Freedom and Choice

Kim CarterFeatured

In a recent conversation with a friend who immigrated from Nigeria, we were talking about why he had pulled his two sons out of an after school program. “They were being taught freedoms in a way that goes against their family’s beliefs. The meaning of freedom is you obey the law. If you obey the law, you are free. If you don’t, you are not.”

My friend’s statement caught my attention. It wasn’t that I actually disagreed with what he was saying, but rather that I hadn’t thought of freedom in quite those terms before. I wondered about the relationship between our different upbringings and our interpretations of the word “law”. Did he include institutional “rules” under the heading of “law”? I realized, having grown up in New England, I’d come to associate freedom, particularly American freedom, to some degree with Henry David Thoreau’s notion of “civil disobedience” and a responsibility to disagree, albeit respectfully, with rules and even laws that were in violation of my moral beliefs.
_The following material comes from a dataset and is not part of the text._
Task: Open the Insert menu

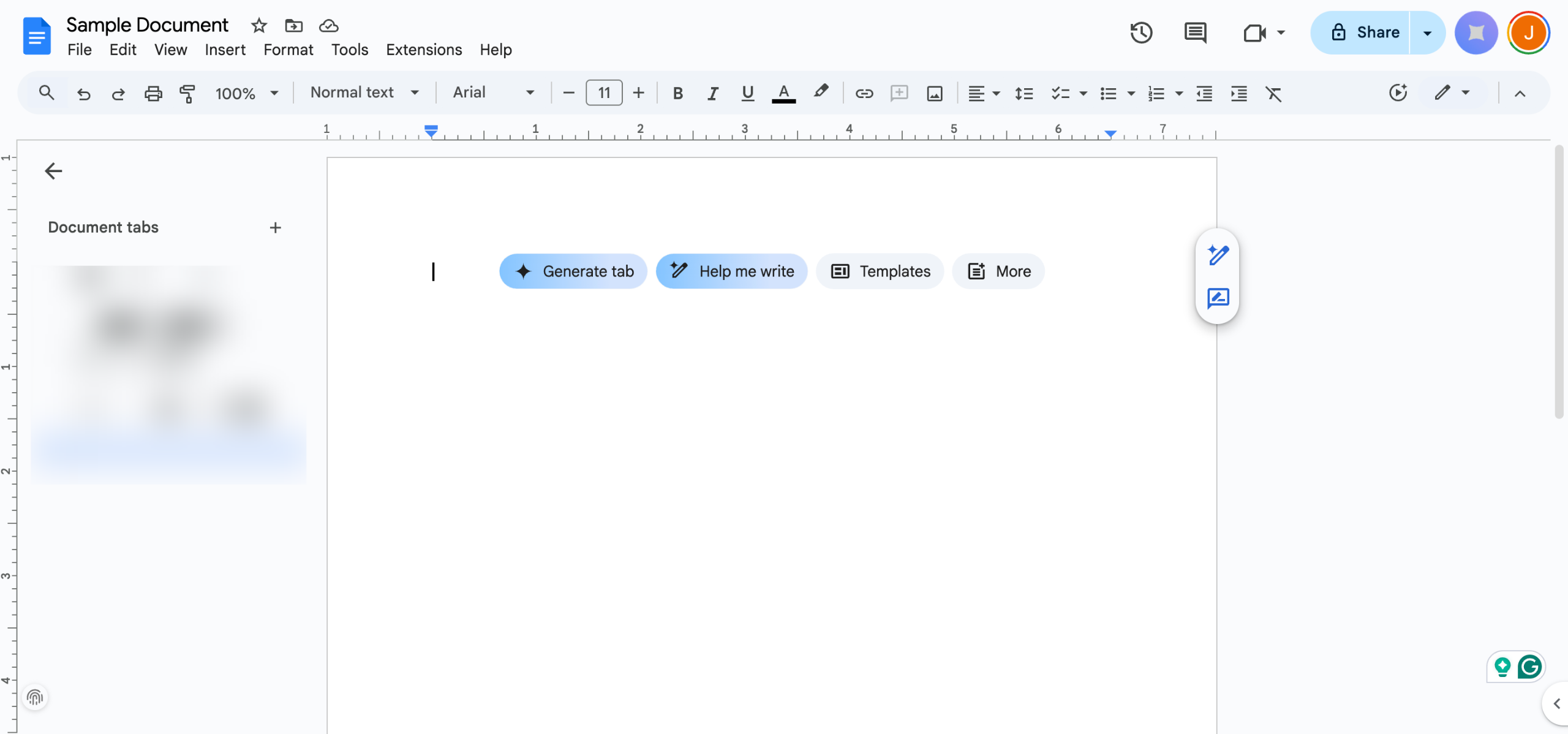Action: point(225,50)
Columbia professor Sheena Iyengar explores the complexities of choice, from how the culture we grow up in shapes our perceptions of and reactions to choice to the intricate relationships between choice and freedom, in her newly published book The Art of Choosing sildenafil citrate 100mg. Drawing upon Erich Fromm’s distinction of the two complementary parts of freedom, “freedom from” and “freedom to,” Iyengar asserts “True choice requires that a person have the ability to choose an option and not be prevented from choosing it by any external force, meaning that a system tending too far toward either extreme will limit people’s opportunities.”

Acknowledging the power of “the American Dream” in both shaping the ideals of the United States and serving as “the foundation for everyone’s life story,” Iyengar encourages readers to “acknowledge its power [so] we can also begin to understand why other nations and cultures with other dreams have very different ideas about choice, opportunity, and freedom.” Iyengar calls for moving to “whatever comes after tolerance,” stating “We cannot live solely by our own stories or assume that the stories we live by are the only ones that exist.”

In her TED talk about the danger of a single story, Chimamanda Adichie warns against allowing a single story to define another person, group of people, or country. Recounting how story has shaped her understandings of others as well as their understandings of her, Adichie remarks on “…how impressionable and vulnerable we are in the face of a story, particularly as children.” “Show a people as one thing, only one thing, over and over again, and that’s what they become.” For instance, Adichie’s American college roommate was shocked to hear Adichie’s excellent English, and confused when told that English is the official language of Nigeria.

“It’s impossible to talk about the single story without talking about power,” stresses Adichie. “Power is the ability not just to tell the story of another person, but to make it the definitive story of that person.”

In fact, the implications of the single story perspective can be profound, as has been the case for my Nigerian friend’s sons. Despite coming from a country whose official language is English, their high school placed them in the English Language Learners track of classes. And that, my friend recently learned, means his sons will not graduate from high school college ready. Certainly for these two young men, as for many others, freedom from and freedom to are directly connected.